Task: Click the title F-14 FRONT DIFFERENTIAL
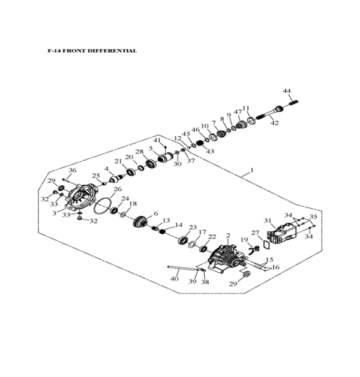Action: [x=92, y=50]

==

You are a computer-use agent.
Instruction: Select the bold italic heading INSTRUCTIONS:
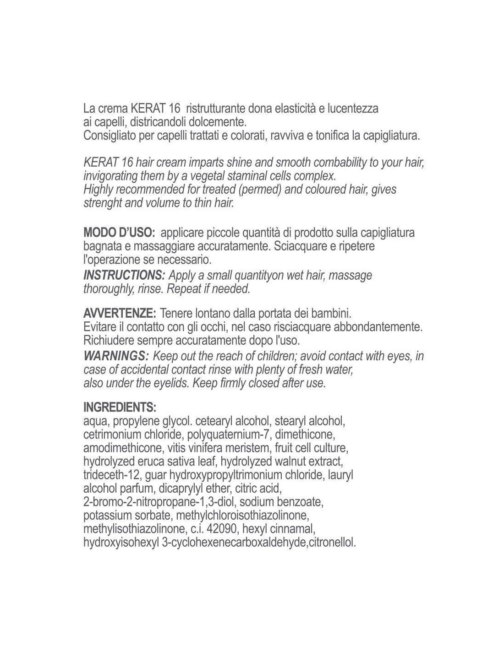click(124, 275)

---

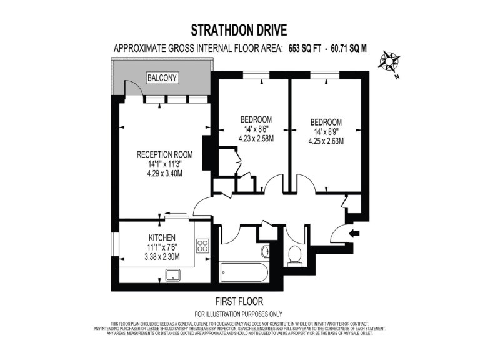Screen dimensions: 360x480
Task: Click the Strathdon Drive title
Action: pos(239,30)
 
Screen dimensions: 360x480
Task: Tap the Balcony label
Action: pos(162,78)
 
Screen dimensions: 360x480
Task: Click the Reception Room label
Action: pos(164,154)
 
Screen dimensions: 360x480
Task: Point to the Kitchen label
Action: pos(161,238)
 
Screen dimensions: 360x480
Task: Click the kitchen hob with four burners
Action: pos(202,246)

• **Task brief**
Repeat the rows from the line with "Task: Click the title F-14 FRONT DIFFERENTIAL" up to and including the line with "Action: [x=92, y=50]", leaving out the pictures.

• **Expected output**
Task: Click the title F-14 FRONT DIFFERENTIAL
Action: [x=92, y=50]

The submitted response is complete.